- _GIVEN PASSAGE_
The suspension arrangement was carried over verbatim from the earlier DKW 3=6, which meant that handling followed the surefooted behaviour of the earlier model too;

Sports Cars Illustrated magazine January 1959 edition wrote of the 1000 Coupe de luxe;

"Probably the most striking impression of the AU1000 is its extraordinarily high cornering power. It took us a while to learn to keep our foot flat on the floor when cornering at speeds so high that a more conventional car would swap ends. On a loose gravel surface the stability and "sticktion" of the DKW borders on the incredible and we began to understand the reasons why and how these cars have enjoyed such tremendous success in international rallies. One has the impression that a driver can pound the car without mercy, flog it for all its worth and it will come back for more. The Auto Union 1000 is a rugged automobile, its beefy leaf springs and solid frame as well as the unburstable 980cc engine, all substantiating this impression"

In 1961 (for the 1962 models), the so-called Clean Oil Regulator “Frischölautomatik” or "Lubrimat" was introduced, a system incorporating a separate oil tank and pump to dispense the oil, which in a two-stroke engine, is mixed with the fuel ahead of combustion. The stated purpose was to reduce the characteristic blue smoke emission for which the car was known. This was to be achieved by ensuring that oil was introduced in exactly the correct 1:40 proportion to the fuel, and the device was advertised as a way to improve engine longevity. The timing of this innovation proved unfortunate as the winter of 1962-63 was an exceptionally cold one in Europe. The Auto Union 1000 model experienced an unexpected increase in crankshaft damage because the oil, its viscosity affected by the cold weather, was unable to flow freely through the narrow feeder pipe in the carburettor. The USA-born Dr William Werner  (the Technical Director of Auto Union) together with the Auto Union chief designer, Oskar Siebler, had the idea of the unique two stroke oiling system "Lubrimat" while drinking their coffee in the Alpine Franzenshöhe cafe - on 17 March 1959. In their words, whereas the two stroke engine was a remarkable power unit, "its malodorous blue-smoky smell" offended people.  The Lubrimat was intended to fix this.  This invention, while noteworthy at the time, ultimately hastened the death of two stroke automotive engines in the world outside Eastern Europe. It was touted as "Sensation at the International Automobile Exhibition 1961". After that cup of coffee - Werner and Siebler filed a patent for the Lubrimat in April 1959.

- _SUPPLIED ENTRIES_
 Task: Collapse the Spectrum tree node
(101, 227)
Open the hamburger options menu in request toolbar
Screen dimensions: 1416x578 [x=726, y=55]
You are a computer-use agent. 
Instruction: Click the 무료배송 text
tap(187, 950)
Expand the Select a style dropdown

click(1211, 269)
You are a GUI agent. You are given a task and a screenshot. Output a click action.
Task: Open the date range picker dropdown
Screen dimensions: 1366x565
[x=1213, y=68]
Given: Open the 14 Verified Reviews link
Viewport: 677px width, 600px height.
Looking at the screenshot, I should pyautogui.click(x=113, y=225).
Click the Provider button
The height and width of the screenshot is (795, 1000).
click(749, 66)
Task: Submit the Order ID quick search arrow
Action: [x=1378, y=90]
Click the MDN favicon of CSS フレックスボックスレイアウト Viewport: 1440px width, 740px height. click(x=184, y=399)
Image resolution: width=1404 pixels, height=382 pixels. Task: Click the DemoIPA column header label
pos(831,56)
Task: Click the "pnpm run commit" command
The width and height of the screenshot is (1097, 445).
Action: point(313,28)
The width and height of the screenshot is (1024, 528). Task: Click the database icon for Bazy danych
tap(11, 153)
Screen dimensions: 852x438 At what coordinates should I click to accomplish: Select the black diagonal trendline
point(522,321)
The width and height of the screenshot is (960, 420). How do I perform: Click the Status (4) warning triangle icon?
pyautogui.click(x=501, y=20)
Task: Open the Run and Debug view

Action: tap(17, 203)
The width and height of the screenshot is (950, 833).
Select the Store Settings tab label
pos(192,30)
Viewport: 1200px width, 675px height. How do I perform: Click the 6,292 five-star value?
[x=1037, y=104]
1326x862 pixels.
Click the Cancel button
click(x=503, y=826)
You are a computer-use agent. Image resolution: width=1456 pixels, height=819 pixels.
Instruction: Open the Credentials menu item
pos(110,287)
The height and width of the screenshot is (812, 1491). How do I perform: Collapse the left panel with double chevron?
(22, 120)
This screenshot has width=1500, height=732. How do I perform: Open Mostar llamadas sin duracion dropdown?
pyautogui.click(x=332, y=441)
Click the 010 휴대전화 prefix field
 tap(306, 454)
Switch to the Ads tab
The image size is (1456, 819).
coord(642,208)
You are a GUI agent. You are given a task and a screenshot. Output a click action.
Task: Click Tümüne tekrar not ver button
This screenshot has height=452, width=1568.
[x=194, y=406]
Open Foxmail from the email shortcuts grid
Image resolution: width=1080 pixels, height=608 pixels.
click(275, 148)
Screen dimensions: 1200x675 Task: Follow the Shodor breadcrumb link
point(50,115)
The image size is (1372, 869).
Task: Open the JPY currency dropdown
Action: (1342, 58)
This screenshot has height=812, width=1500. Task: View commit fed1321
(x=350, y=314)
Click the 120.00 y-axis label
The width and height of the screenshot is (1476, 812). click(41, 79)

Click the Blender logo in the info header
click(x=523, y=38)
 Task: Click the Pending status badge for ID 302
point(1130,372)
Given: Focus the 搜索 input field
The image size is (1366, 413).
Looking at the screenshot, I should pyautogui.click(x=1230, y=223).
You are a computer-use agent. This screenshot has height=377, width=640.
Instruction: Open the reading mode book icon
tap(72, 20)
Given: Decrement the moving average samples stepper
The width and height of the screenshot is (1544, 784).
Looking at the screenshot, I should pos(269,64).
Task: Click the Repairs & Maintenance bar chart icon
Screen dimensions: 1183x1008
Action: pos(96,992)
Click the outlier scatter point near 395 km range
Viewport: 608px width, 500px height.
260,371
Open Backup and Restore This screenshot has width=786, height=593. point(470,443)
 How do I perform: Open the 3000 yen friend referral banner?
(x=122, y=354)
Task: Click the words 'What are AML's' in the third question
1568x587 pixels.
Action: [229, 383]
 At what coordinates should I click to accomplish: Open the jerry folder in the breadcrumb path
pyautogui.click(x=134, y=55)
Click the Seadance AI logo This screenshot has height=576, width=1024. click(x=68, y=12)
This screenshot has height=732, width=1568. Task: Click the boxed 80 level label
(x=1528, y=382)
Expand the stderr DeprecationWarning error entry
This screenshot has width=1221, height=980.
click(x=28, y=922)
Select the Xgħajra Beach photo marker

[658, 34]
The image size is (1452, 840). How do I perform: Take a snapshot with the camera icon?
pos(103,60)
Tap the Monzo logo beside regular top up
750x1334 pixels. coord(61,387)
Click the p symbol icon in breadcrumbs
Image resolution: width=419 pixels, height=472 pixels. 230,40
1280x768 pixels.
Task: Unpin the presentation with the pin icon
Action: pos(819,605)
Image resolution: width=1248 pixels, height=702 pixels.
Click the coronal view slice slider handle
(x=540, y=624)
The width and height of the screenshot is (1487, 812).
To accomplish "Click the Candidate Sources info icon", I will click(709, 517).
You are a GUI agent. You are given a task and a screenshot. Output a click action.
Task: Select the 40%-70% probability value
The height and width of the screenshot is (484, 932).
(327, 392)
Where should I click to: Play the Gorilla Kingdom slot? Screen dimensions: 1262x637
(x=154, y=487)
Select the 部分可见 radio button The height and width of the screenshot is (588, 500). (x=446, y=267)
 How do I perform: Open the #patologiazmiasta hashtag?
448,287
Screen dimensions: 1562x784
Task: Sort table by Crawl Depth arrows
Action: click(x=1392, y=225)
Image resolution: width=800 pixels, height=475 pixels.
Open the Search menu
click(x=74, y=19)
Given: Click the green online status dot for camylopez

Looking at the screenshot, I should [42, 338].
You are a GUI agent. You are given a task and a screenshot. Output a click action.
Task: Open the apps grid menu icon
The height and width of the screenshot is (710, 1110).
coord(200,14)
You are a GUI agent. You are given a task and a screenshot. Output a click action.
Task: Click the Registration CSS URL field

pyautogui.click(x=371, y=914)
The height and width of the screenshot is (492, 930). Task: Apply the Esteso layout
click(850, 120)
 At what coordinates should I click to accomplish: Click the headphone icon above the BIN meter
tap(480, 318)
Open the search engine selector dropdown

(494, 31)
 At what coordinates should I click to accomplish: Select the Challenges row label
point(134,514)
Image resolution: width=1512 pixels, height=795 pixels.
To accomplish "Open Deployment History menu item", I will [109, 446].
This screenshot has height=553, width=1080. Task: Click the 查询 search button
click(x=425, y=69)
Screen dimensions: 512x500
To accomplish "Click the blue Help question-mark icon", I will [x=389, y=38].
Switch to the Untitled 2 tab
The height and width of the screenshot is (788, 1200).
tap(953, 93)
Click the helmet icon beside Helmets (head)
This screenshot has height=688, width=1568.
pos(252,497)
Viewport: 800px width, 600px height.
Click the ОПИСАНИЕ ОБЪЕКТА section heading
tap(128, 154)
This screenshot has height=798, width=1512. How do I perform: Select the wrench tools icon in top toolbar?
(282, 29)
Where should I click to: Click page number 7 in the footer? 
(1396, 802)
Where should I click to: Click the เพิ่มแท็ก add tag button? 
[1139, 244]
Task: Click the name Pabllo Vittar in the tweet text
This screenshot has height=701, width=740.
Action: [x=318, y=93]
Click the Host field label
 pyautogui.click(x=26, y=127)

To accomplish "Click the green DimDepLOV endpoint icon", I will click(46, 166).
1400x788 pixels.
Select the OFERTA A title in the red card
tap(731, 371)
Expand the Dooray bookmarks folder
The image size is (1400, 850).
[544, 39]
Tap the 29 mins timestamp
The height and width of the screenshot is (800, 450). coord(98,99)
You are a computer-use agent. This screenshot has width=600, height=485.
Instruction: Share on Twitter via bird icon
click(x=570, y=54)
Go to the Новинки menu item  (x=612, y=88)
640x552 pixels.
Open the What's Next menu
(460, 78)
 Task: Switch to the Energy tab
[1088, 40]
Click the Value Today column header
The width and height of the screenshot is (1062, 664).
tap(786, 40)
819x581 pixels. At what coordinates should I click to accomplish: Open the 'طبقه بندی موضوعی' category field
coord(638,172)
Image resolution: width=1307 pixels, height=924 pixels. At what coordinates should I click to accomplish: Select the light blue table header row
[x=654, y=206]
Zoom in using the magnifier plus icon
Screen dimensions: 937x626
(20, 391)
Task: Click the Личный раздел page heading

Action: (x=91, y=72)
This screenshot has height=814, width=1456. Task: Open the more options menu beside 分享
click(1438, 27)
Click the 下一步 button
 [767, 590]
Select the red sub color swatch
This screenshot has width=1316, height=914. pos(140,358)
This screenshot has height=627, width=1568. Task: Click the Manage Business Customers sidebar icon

- _WHAT NEEDS TO BE DONE_
Extend the Auto Union 1000 text, starting after its last sentence. The records have no connection to the text.

- _RESPONSE_
Commercial
The Düsseldorf plant (in the old Rheinmetall - Borsig factory)  produced 171,008 Auto Union 1000s during the six-year model run. The pretty 1000 Sp sports version continued in production for another two years, until 1965, notching up sales around 5,000 for the hard-top version and 1,640 for the cabriolet. The production of the car was extensively shown in the 1960 film "Träume, die Sie kaufen können".

The car was sold worldwide and was popular in markets where its characteristics suited the local conditions well. Export sales were especially strong in Africa and the car was well regarded for its robust and reliable construction.  In countries where its sporting heritage is especially strong, such as South Africa, the car has since acquired a legendary status. In 2012, the South African artist Steve Hofmeyr released a song, "DKW" which, taking in the Auto Union 1000, expressed a nostalgia for the car as a representation of solidity and reliability.

Import tariffs made the Auto Union 1000 a costly car in certain markets, and sales were slow in countries where the 1960s "Buy British" campaigns were effective. In New Zealand, for example, a 1960 Auto Union 1000S could be bought from Crosbie Motors in Invercargill for £1578 at a time when larger cars were selling for significantly less.

The Auto Union 1000 also enjoyed much publicity from being prominently featured in European films of the day, such as the German musical comedy Hula-Hopp, Conny, the German Comedy Robert and Bertram  and the Swedish film  Mannekäng i rött .  In 1970, well after the car's production ended, an Auto Union 1000S featured as the star in the German comedy film Das kann doch unsren Willi nicht erschüttern.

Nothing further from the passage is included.